6. The method for predicting the state of charge of a battery pack according to claim 5, characterized in that, The construction of the open-circuit voltage and state of charge relationship table for multiple discharge current ratios corresponding to each battery temperature includes: At each battery temperature, the battery pack is controlled to discharge multiple times according to a preset discharge strategy, and the state of charge, open circuit voltage and voltage change rate of the battery pack are measured for each discharge. The discharge strategy includes different discharge current ratios and different discharge durations, and the product of the discharge current ratio and the discharge duration is a preset value. Based on the state of charge, open-circuit voltage, and voltage change rate corresponding to each discharge, a table of open-circuit voltage and state of charge relationship for different discharge current ratios corresponding to each battery temperature is generated.
7. The method for predicting the state of charge of a battery pack according to claim 6, characterized in that, Before controlling the battery pack to discharge multiple times according to a preset discharge strategy at each battery temperature, the method further includes: Determine the state of charge of the battery pack; If the state of charge of the battery pack is less than a preset state of charge threshold, the battery pack is charged until the state of charge of the battery pack is greater than or equal to the state of charge threshold.

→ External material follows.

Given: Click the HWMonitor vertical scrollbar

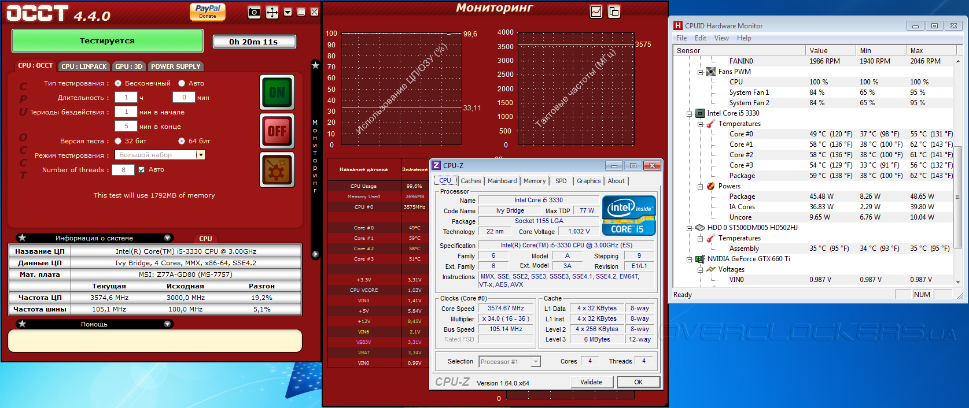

8. A battery pack, characterized in that, The battery pack includes a memory and a processor; The memory is used to store computer programs; The processor is configured to implement the method for predicting the state of charge of a battery pack as described in any one of claims 1 to 7 when executing the computer program.
9. A computer-readable storage medium, characterized in that, The computer-readable storage medium stores a computer program that, when executed by a processor, implements the method for predicting the state of charge of a battery pack as described in any one of claims 1 to 7.